## Problem details
Starting at the line that contains "Click the Requests panel title label" and ending at the line that contains "Where should I", the lines below are to be given again exactly, with nothing added.

## Given information
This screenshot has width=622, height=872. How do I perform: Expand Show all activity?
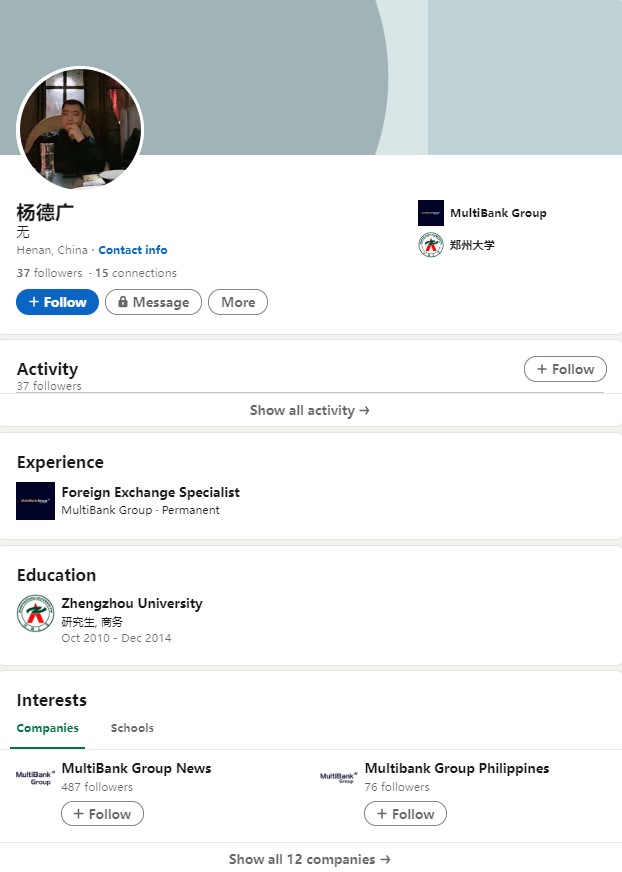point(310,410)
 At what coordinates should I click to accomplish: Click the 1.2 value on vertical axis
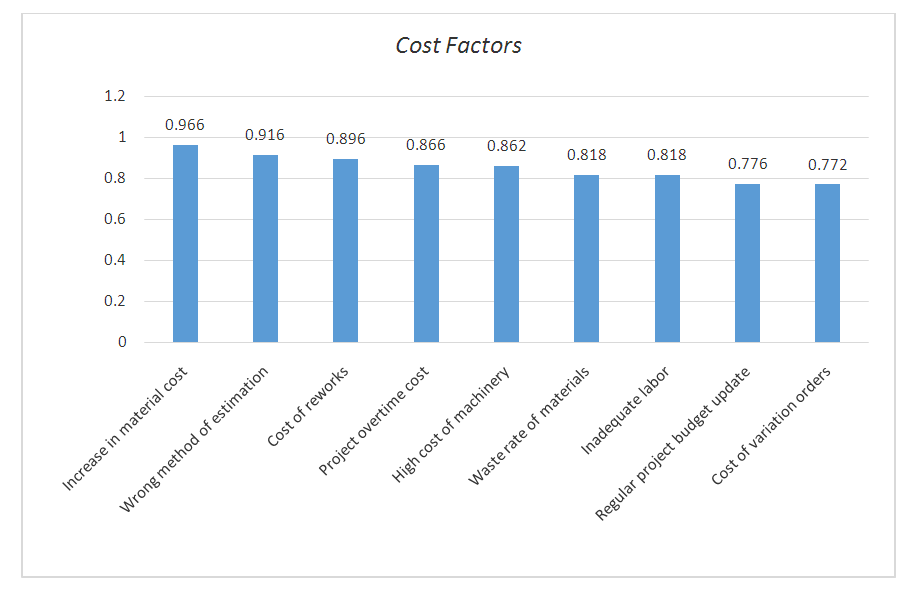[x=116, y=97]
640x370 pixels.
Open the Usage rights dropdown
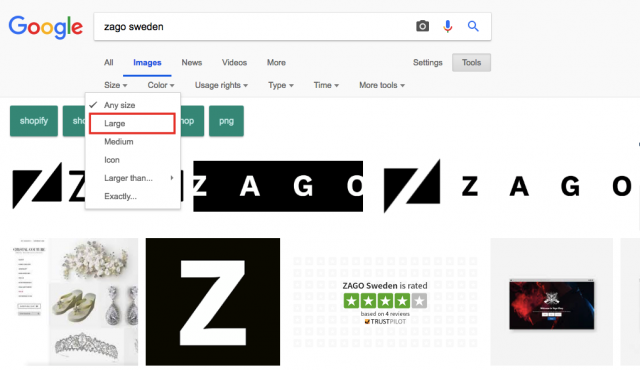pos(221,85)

--

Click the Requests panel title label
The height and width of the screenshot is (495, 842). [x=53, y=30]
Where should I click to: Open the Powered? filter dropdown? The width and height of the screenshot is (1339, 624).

## Result for this exercise
Click the Requests panel title label
The height and width of the screenshot is (495, 842). [x=53, y=30]
Where should I click to: Open the Powered? filter dropdown? The width and height of the screenshot is (1339, 624).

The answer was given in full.